We also want to act on the challenges of climate change and energy security, which no country can tackle alone. The Lisbon treaty makes tackling climate change an objective of the European Union for action within Europe and around the world. These are the global challenges in the 21st century, and the European Union is crucial to tackling those challenges effectively. That is why the Government have a positive agenda for the European Union, which the Lisbon treaty will help us to deliver for all the reasons that I have set out.

We also need greater accountability and transparency over how we act through the European Union. The Lisbon treaty will help to deliver this. The institutional changes will deliver a simpler, more efficient organisation and will strengthen the ability of member states to set the agenda. A full-time European Council president, appointed by the member states and answerable to them, will bring greater continuity and drive to delivering the agenda that we set in the European Council. A streamlined European Parliament will have to approve European Union legislation in more policy areas. A simplified voting system based on population size will see our share of the vote increase from 8 per cent to 12 per cent. For the first time, national Parliaments will get a direct say in making European Union laws. If the majority of national Parliaments oppose a proposal and national Governments of the European Parliament agree, it falls. Again, for the first time, the Lisbon treaty defines the European Union’s competences, setting out explicitly where the European Union can and cannot act. The treaty explicitly states that the EU has only those competences expressly conferred on it by the member states through the treaties.

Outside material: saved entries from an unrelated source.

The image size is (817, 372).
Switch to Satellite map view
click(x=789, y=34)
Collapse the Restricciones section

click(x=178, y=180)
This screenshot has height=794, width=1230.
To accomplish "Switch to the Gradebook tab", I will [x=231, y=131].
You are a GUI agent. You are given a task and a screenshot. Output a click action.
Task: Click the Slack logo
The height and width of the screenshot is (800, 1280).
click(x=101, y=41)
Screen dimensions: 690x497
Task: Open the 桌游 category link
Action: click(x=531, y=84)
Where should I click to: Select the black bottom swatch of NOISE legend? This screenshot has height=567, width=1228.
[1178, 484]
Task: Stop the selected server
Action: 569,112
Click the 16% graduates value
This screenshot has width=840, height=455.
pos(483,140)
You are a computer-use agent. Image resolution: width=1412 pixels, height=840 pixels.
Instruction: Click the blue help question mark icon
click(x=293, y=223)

I look forward to debating the treaty over the coming weeks. The European Union Select Committee report provides a detailed and thoughtful basis for these debates. I am most grateful for the painstaking work that was undertaken to provide such a comprehensive analysis of the Lisbon treaty. The Government welcome the committee’s thoughtful and forward-looking report and will aim to respond in full to its findings well within the committee’s deadline. I also welcome the report of the Constitution Committee, published on Friday, which makes an important contribution to the debate we will have. Again, the Government aim to respond in full well within the standard deadline.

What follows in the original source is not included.